> **PROVIDED PASSAGE**:
* begin *

What is the probability that the third four will first appear on the tenth roll? How many rolls should we expect to need to obtain three fours, and what is the standard deviation for the number of rolls?

Since we are interested in "fours", then a success is a four. There are two outcomes on each die, namely "fours" and "not fours". The probability of a success is   $p=\dfrac16$,   and is constant. The trials are independent, and we are interested in the number of rolls until we have 3 successes. Therefore all of the conditions for using the negative binomial distribution have been met.

To determine the probability that ten rolls will be needed to obtain three fours, we use   $x=10$.   This gives   $P(X=10) = \left( {}_9 C_2 \right) \left(\dfrac16\right)^3 \left(\dfrac56\right)^7 = \dfrac{2812500}{60466176} \approx 0.0465$.   The expected value is   $E(X) = \dfrac{3}{1/6} = 18$   rolls, and the standard deviation is $\sigma = \sqrt{ \dfrac {3(5/6)}{(1/6)^2}} = \sqrt{90} \approx 9.49$   rolls.

* end *

Data items
* begin *

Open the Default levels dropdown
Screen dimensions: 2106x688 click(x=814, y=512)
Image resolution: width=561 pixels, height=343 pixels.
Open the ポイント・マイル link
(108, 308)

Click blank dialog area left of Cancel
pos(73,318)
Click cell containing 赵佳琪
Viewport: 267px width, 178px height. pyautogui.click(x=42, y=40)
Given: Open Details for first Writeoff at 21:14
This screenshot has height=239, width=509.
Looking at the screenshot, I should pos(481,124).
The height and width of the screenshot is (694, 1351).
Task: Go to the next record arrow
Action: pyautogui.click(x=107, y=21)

* end *
* begin *

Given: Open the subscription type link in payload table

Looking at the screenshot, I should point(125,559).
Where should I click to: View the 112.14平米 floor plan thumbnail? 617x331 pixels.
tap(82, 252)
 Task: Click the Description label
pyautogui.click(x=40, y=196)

* end *

> **THE TASKS**:
[a] Please condense the paragraph of the dice passage that begins "Since we are interested in" into a short bulleted list that keeps its main facts.
[b] According to the dice passage, how many rolls should be expected to obtain three fours?

> **ANSWERS FOR THE EXERCISE**:
[a]
- A success is rolling a four, so each roll has two outcomes: four or not four.
- The probability of a success is 1/6 and stays constant.
- The trials are independent, and the count of interest is the number of rolls until 3 successes.
- All conditions for the negative binomial distribution are therefore met.

[b] 18 rolls.